Mais la salle était sombre et enfumée, les corps exigeants, j’avais du désir, plein, à plein d’endroit, et la sexualité pour nous toustes porte en elle autant de joies que de violences, autant de libertés que d’abus, alors c’était difficile parfois de regarder ces corps s’expandre et s’arquer, ces têtes qui sans cesse frappaient l’air de haut en bas[2][2] c’est du headbanging et c’est impressionnant, c’était difficile de voir tout ça sans me rappeler des lieux et des temps où ça n’avait rien eu de joyeux. Il m’a fallu trouver un truc pour les accompagner et j’ai décidé de regarder leurs corps différemment.

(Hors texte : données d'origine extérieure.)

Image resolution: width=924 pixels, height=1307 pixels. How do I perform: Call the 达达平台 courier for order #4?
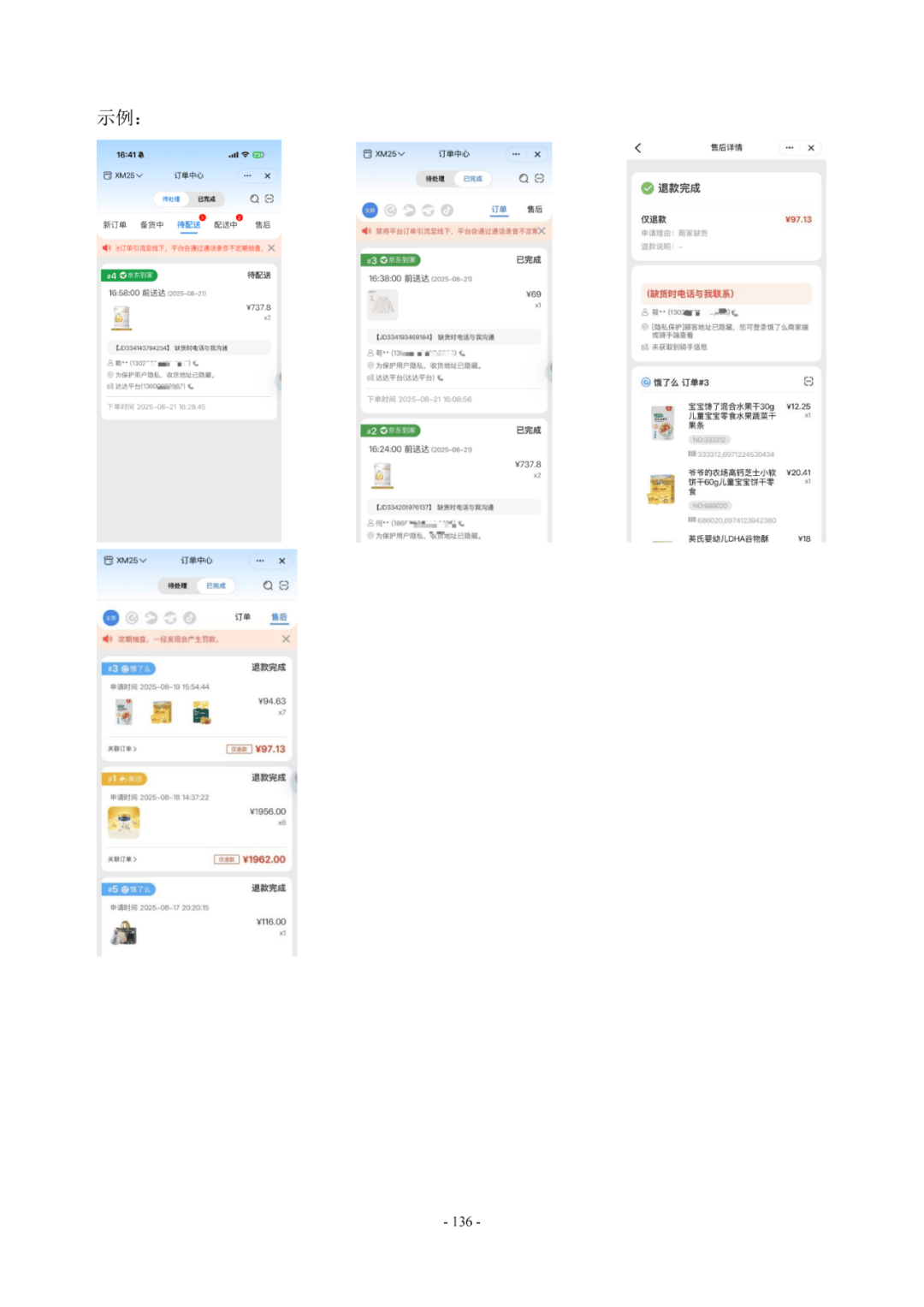click(190, 387)
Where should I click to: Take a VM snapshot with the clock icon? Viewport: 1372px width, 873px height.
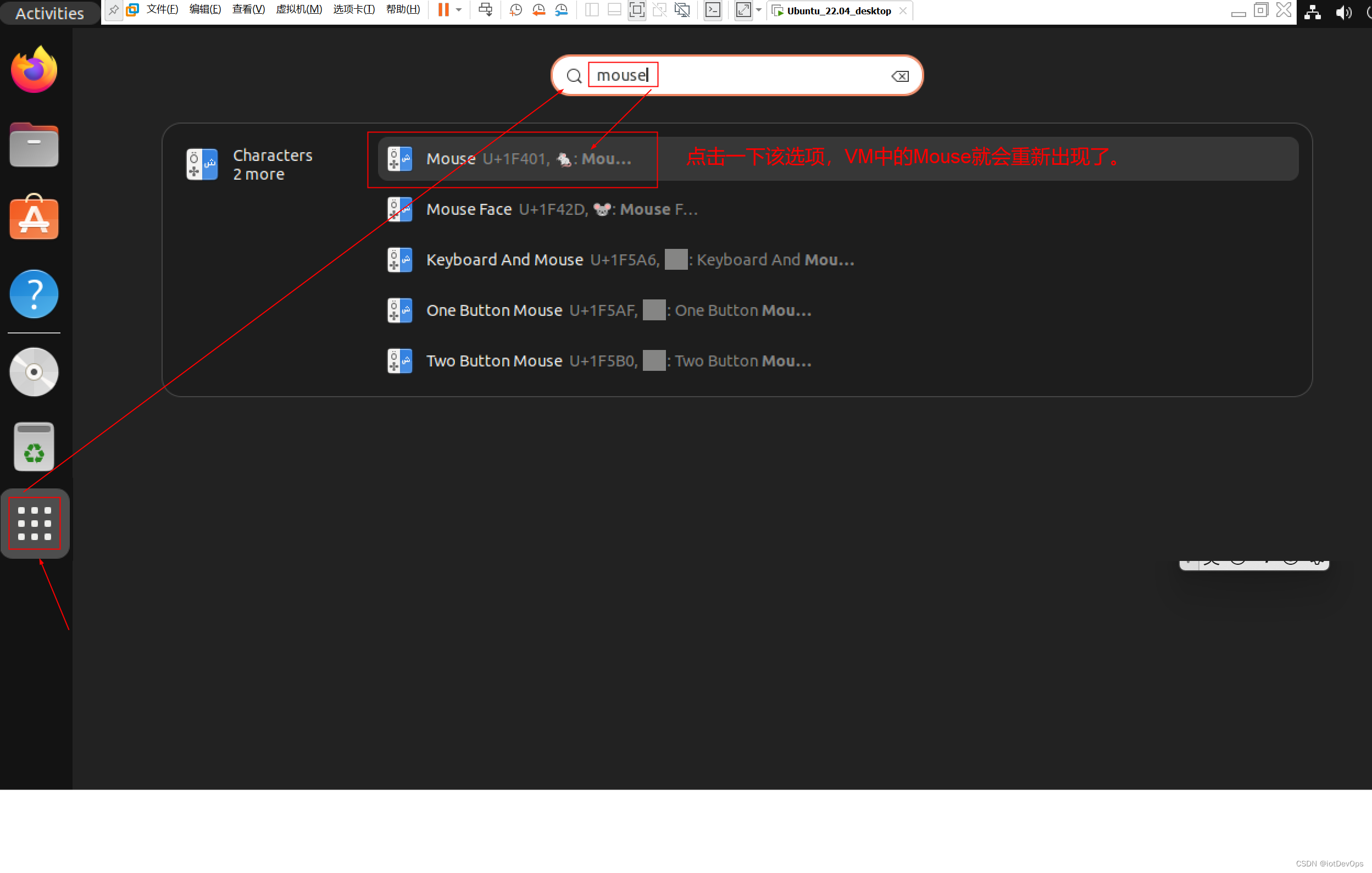515,10
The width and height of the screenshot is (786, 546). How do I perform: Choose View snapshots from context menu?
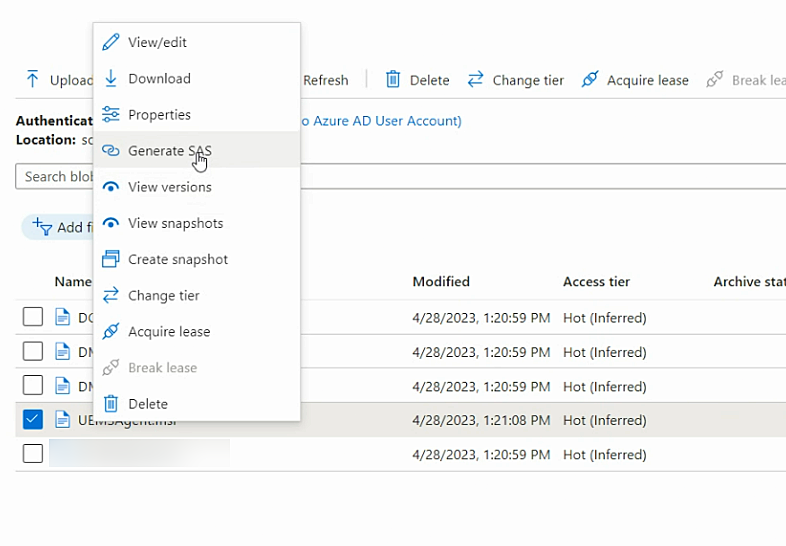pos(175,223)
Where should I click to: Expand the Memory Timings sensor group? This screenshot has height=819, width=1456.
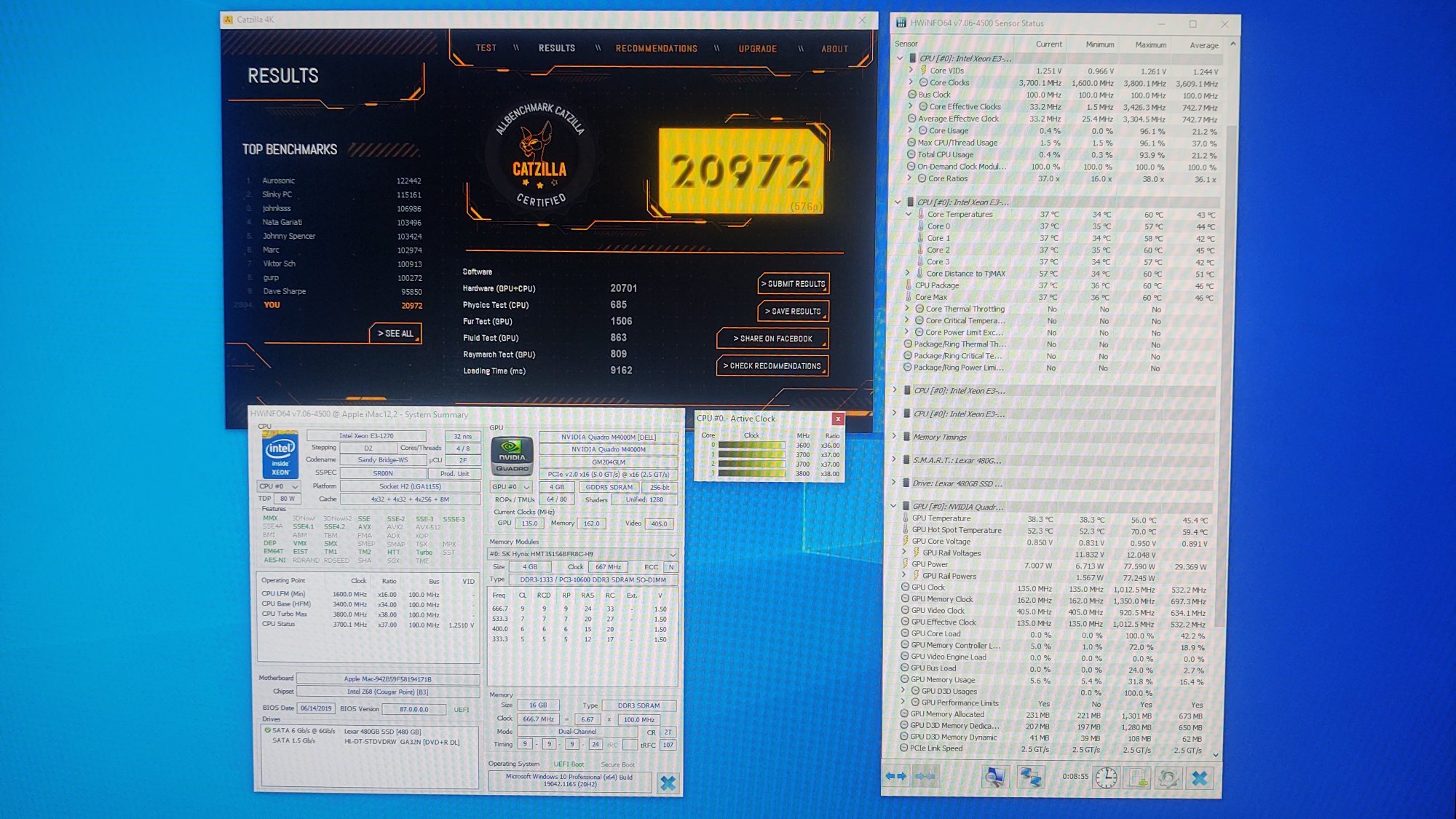click(x=895, y=437)
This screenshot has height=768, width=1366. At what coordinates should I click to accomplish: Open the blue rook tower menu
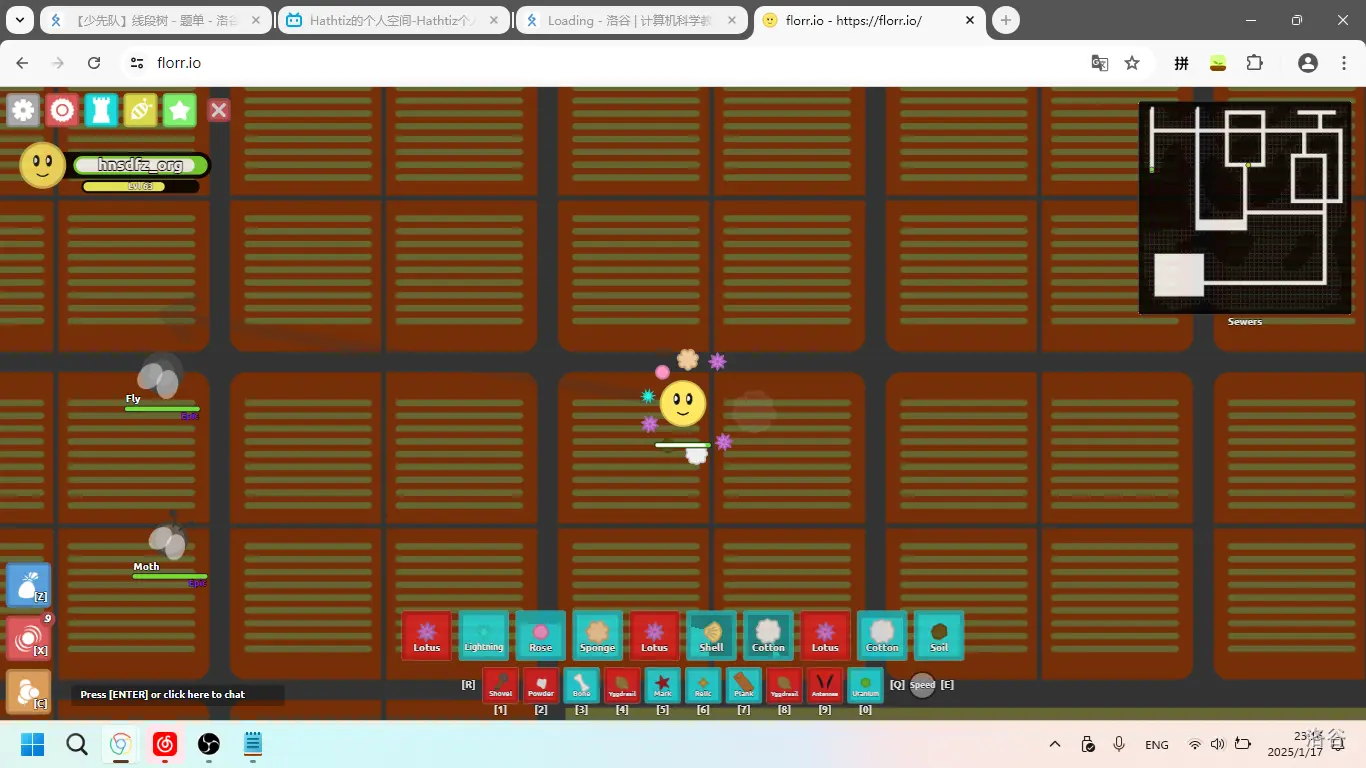pyautogui.click(x=101, y=110)
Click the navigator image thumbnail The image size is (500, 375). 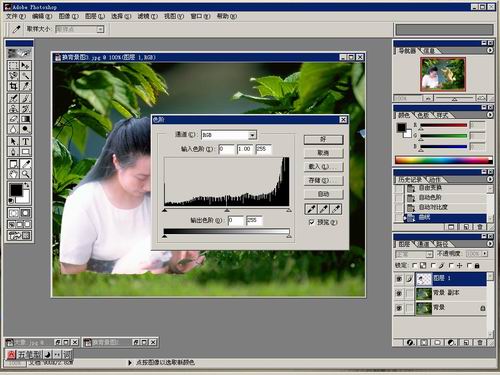tap(443, 74)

J’ai imaginé ce que ça ferait au mien, de balancer ma tête si fort, d’atterrir en grand écart, de tomber sur mes genoux, de bouger mon cul inlassablement, de frôler les autres ou de les tenir, de faire aller mes hanches et de courir, d’ouvrir grand le torse, j’ai décidé de les rejoindre, de leur rendre leur regard cette fois au-delà de l’admiration et du respect, comme une pair.

J’ai pas mal chialé, à plusieurs moments. De soulagement parfois, d’exaltation parfois, de peur, de souvenirs malvenus ou d’espoirs agressifs, de joie, de lien. J’ai aimé voir ces performeureuses sortir une seconde de la danse, s’essuyer le front, installer une barre de pôle, sourir au régisseureuse, nous dire de nous bouger de faire place sur les tables, j’avais envie qu’on me raconte les corps aussi dans ces moments-là.

Hardcore, Alban Ovanessian, ©Ugo Woatzi

Des corps qui poussent poussent poussent jusqu’à

j’espère pas jusqu’à la douleur, je pense pas

qui poussent jusqu’à être au-delà

jusqu’à ce que les corps parlent et qu’on ne doive plus rien dire.

Alban Ovanessian, en parlant de son spectacle, n’évoque pas tant le sexe ni la violence. Plutôt la puissance: «Le hardcore est basé sur notre relation aux limites, au risque, à la transcendance de soi, la répétition et le plaisir»[3][3] citation d’Alban Ovanessian traduite en français, dans une interview par Stin Sampers sur le site Different Class: From Fashion Magazine to Queer Utopia. Je me demande alors ce que ça disait de ma propre relation à mes limites et au plaisir, ce que j’ai ressenti dans cette salle. Le spectacle parle d’utopie, de corps héroïques. L’utopie en fait, par définition[4][4] L’une des définitions de l’utopie, selon le cnrtl: “Système de conceptions idéalistes des rapports entre l’homme et la société, qui s’oppose à la réalité présente et travaille à sa modification”, c’est un truc que tu peux pas atteindre, un truc qui sert à te pousser au changement.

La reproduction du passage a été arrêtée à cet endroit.